В мировой культуре, особенно в эпосе, символический смысл посланий на языке вещей рассматривался всегда как особо выразительный, обладающий многими нюансами. Так, например, В. А. Лапшин в своем литературоведческом исследовании показал, что «вещный мир» в контексте художественной литературы может рассматриваться как предисловие к со-общению. Притчи и народные сказки давно используют этот язык [115]. Вещи могут отражать меру самоуважения и духовной развитости субъекта («Вау-импульс» у В. Пелевина), а могут участвовать в открытии экзистенциальных сущностей и предназначения в жизни (в произведениях Дж.
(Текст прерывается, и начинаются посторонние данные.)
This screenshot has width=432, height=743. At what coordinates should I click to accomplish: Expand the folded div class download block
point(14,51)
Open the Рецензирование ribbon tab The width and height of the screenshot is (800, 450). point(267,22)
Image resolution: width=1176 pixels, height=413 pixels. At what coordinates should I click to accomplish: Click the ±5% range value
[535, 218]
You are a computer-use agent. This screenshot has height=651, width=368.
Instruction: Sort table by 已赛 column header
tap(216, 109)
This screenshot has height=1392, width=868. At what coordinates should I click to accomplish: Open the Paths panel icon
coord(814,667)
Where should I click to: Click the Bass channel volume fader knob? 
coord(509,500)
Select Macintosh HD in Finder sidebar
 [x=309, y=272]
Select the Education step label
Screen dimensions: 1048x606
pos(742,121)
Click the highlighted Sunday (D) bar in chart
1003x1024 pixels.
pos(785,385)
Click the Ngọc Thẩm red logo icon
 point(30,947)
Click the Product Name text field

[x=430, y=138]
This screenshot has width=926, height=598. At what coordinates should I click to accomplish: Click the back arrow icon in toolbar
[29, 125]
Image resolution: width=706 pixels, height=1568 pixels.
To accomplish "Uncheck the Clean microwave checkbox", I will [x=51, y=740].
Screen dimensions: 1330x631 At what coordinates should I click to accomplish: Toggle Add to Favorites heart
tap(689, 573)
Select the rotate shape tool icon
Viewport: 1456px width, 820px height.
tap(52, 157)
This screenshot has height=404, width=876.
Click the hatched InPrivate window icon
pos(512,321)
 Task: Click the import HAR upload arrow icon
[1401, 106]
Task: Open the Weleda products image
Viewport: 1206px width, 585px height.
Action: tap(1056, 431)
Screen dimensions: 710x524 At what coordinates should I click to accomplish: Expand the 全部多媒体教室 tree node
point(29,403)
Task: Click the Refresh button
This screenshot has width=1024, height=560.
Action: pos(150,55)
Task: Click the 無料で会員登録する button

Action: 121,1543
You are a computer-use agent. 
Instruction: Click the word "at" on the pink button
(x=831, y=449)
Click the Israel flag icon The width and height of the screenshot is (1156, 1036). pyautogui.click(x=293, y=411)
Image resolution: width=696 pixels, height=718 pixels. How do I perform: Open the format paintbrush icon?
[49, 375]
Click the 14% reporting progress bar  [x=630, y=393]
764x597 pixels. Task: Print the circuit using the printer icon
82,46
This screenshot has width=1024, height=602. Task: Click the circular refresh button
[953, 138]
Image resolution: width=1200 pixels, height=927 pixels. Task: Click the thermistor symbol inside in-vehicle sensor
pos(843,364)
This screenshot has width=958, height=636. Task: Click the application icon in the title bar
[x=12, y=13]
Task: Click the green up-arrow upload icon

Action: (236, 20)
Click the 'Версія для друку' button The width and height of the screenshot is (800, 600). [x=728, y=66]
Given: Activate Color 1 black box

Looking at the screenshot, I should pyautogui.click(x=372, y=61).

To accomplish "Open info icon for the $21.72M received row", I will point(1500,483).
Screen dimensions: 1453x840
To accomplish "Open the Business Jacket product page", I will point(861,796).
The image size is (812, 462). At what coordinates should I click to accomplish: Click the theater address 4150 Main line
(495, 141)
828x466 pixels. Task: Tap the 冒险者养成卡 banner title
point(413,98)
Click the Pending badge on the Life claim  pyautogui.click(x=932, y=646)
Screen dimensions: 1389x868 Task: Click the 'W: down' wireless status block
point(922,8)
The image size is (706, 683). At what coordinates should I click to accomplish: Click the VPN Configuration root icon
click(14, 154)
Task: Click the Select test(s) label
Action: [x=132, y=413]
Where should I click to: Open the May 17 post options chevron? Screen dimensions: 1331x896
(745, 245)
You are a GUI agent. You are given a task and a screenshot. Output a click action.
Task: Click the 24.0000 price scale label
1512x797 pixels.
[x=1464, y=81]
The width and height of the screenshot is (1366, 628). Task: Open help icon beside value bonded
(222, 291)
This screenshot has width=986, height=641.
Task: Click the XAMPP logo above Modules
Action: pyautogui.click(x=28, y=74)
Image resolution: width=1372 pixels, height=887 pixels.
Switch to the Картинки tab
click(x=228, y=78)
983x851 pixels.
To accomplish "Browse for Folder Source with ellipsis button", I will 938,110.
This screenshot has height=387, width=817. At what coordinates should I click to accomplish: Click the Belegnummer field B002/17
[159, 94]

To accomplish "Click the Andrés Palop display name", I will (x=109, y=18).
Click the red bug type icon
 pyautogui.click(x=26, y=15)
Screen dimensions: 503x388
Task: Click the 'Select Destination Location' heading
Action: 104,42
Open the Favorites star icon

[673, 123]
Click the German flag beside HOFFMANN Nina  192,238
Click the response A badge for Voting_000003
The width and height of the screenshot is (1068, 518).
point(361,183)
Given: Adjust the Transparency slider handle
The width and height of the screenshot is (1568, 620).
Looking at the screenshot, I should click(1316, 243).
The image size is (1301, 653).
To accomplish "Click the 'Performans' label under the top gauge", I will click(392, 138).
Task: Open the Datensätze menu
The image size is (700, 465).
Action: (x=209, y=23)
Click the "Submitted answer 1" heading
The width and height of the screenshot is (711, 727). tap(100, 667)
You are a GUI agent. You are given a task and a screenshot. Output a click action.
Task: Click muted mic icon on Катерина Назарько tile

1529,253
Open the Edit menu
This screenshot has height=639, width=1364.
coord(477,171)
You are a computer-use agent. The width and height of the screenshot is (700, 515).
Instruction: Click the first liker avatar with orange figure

Р. Р. Толкиена это кольцо как символ власти («Властелин колец»), звездочка как знак избранности и личной ответственности («Кузнец из Большого Вуттона»).
Особо важными личными предметами, на что обращали внимание еще У. Джемс и Д. Н, Узнадзе, являются детали одежды [1, 62]. Если мы вновь обратимся к эпосу, то отметим популярность символического использования этих образов для описания психологических и экзистенциальных событий. Например, Царевна-Лягушка (очевидно переживающая кризис идентичности) просит не выбрасывать лягушачью шкурку (очевидно являющуюся эмоциональным ресурсом и обеспечивающую преемственность состояний идентичности) во время ее отсутствия, однако любящий муж в нетерпении видеть ее только и исключительно Царевной пренебрегает просьбой и сжигает шкурку в печке. Последствия известны — поступок расценивается как грех, как насилие, а сам он должен для возвращения ситуации в исходное состояние стоптать семь пар железных сапог и съесть семь железных хлебов. Параллели между экологичным и ненасильственным общением и нарушением приватности очевидны — но проблема и ставится, и разрешается метафорически, в форме вещных посланий.
В другой известной сказке с блуждающим сюжетом, «Двенадцать лебедей», сестра вяжет братьям рубашки из крапивной пряжи.